Depuis son discours du 25 mars 2010, c’est toujours la même rengaine. Villepin critique l’interdiction de la Burqa et la suppression des allocations familiales pour absentéisme scolaire. Il appelle à ne pas « surréagir » et à se « méfier de tous les excès ». Pourquoi pas. Ça n’engage à rien et ça fait toujours bien de poser au sage et au modéré.
Mais Villepin va plus loin. Il récite les leitmotivs de la gauche. Il lui emprunte son jargon et ses tics de langage. Comme quoi les questions sociales sont plus importantes que les questions sécuritaires. Comme quoi il ne faut surtout pas « pointer du doigt », ni « stigmatiser » des « boucs émissaires ».
Villepin ne se contente pas de vouloir plaire à la gauche classique. Il cherche même à séduire la gauche sectaire. Il adresse des signaux aux intellectuels de gauche. Il utilise le langage codé de l’extrême gauche. Comment comprendre ce qu’il veut dire par « surenchère sécuritaire » qui « risque d’entraîner des provocations » ? Pourquoi se dit-il « mal à l’aise » ? Pourquoi juge-t-il le « pacte social et républicain » menacé ?
Ces formules énigmatiques, les gens n’y font pas attention, ou ils ne comprennent pas toujours très bien ce qu’elles signifient. Elles veulent pourtant dire que Sarkozy est à deux doigts de basculer dans la droite factieuse voire le fascisme. Dans les années 70 et 80, l’extrême gauche se déchaînait déjà en voulant faire croire que la droite était sous la coupe de l’extrême droite.

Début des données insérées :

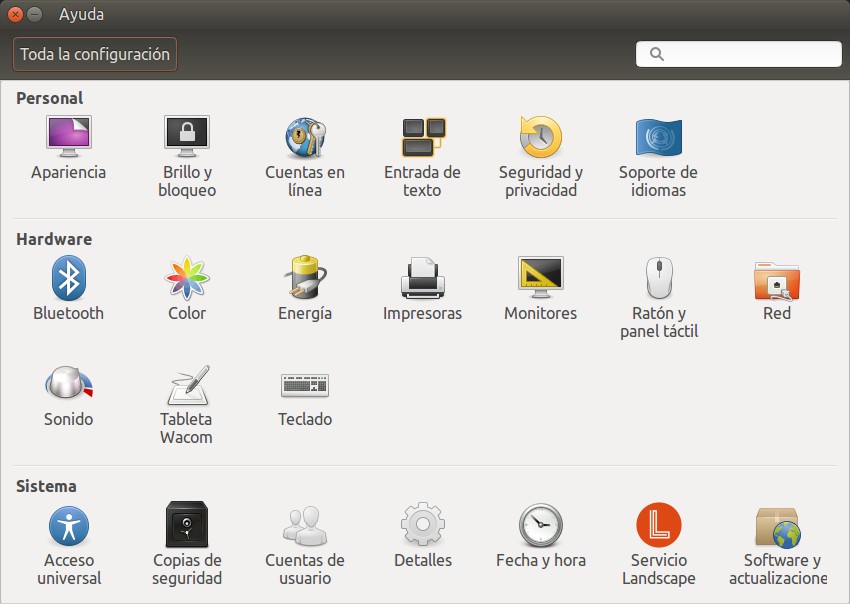Select the Tableta Wacom icon

(186, 385)
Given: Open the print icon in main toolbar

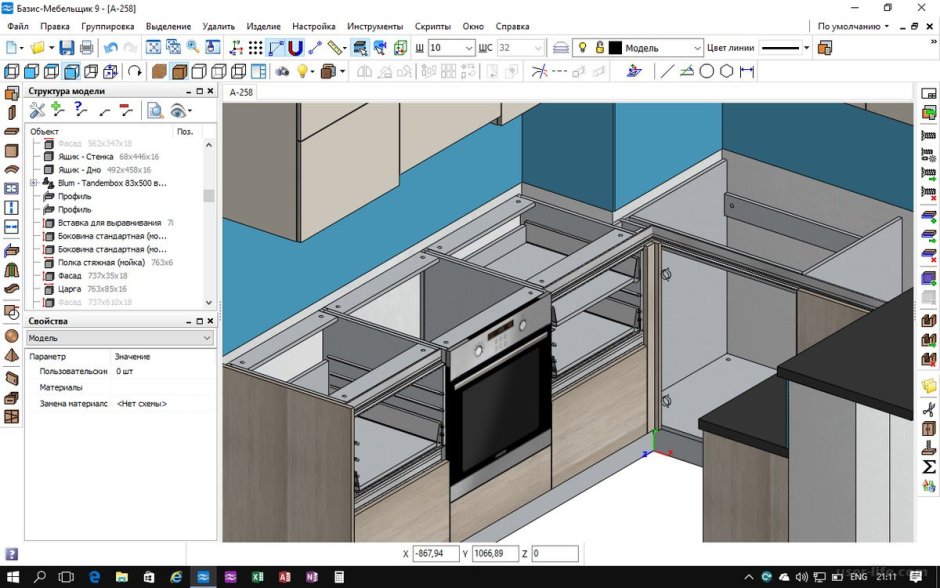Looking at the screenshot, I should 84,46.
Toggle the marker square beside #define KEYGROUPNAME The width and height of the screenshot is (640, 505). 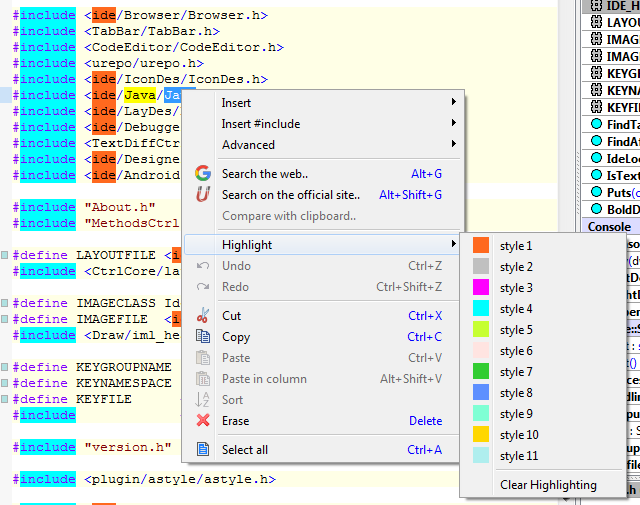[x=5, y=367]
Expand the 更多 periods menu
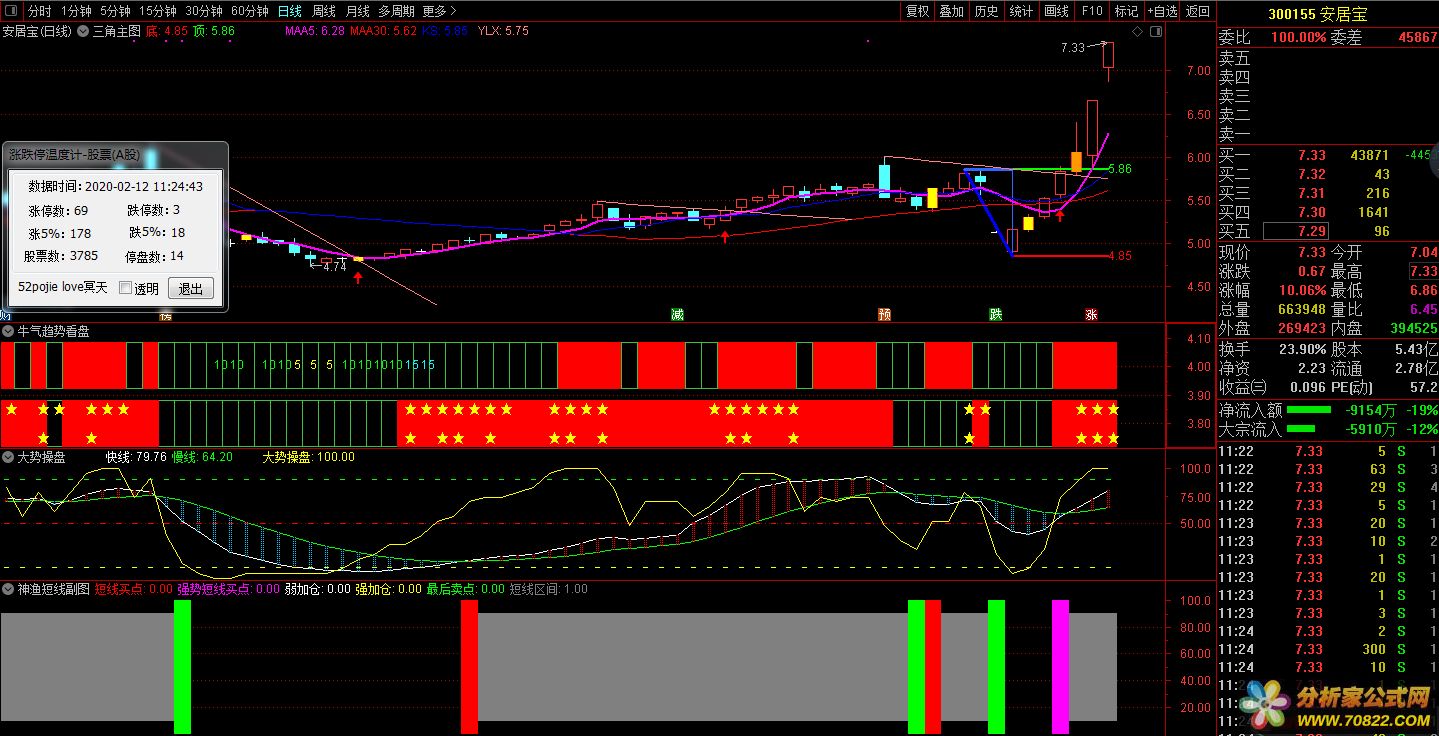The width and height of the screenshot is (1439, 736). pos(439,11)
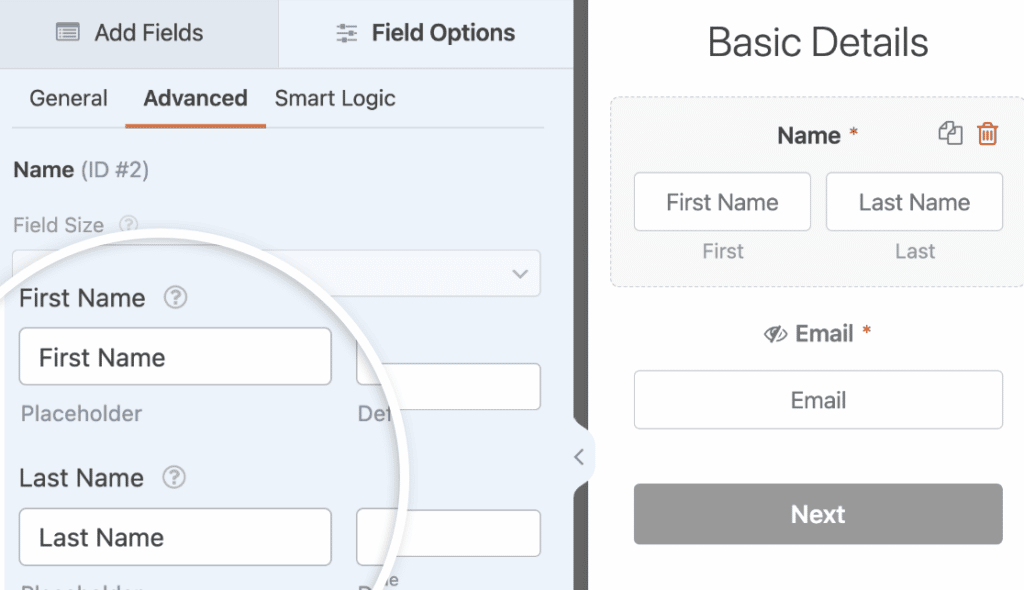Image resolution: width=1024 pixels, height=590 pixels.
Task: Click the First Name placeholder input
Action: tap(175, 356)
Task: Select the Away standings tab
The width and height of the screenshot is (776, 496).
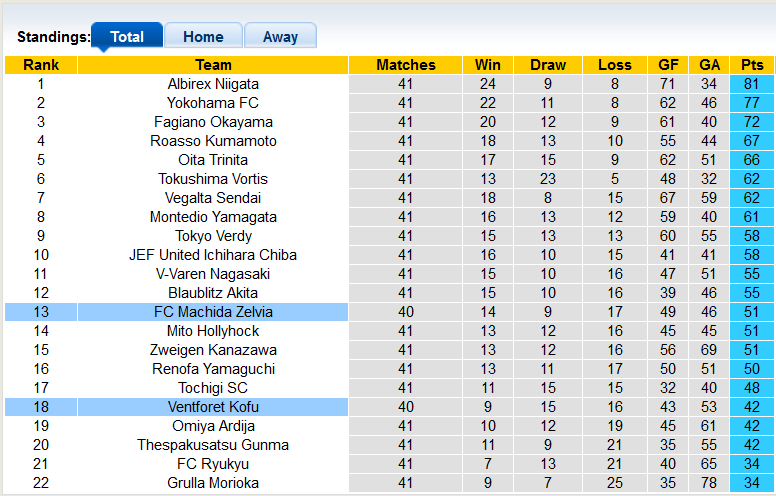Action: 280,37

Sur certains plateaux télé, les intellos s’étripent sur le point de savoir si Sarkozy est fasciste, pétainiste ou bien lepéniste, mais la preuve paradoxale que non, c’est que ces Don Quichotte de dîners en ville ont tout loisir de bavasser. Ces talibans de la pensée unique terrifient même les citoyens avec des accusations de « populisme » ou de « dérapage » qui paralysent la critique et la réflexion politique en France comme nulle par ailleurs.
L’extrême gauche fait si peur que certains frisent le tête-à-queue idéologique pour ne pas être suspectés de la moindre proximité avec l’extrême droite. Ainsi Christine Boutin, soucieuse de se désenclaver, cherche parfois la bénédiction de la gauche en faisant chorus avec elle contre la droite. Le 23 février 2011, elle se déclarait « inquiète » et en appelait à « tous les démocrates, tous les républicains » contre la « stigmatisation » qui ferait le jeu de « dérives ».
De la même manière, Villepin (ab)use de cocoricos antifascistes pour envoyer un message subliminal aux élites. Il critique Sarkozy avec les mêmes arguments que l’extrême gauche. Sa critique est dévastatrice, car elle flatte le camp d’en face. C’est la vieille machine à perdre. Les hommes politiques de droite ont décidément du mal à critiquer leurs rivaux avec des arguments distincts de ceux de la gauche.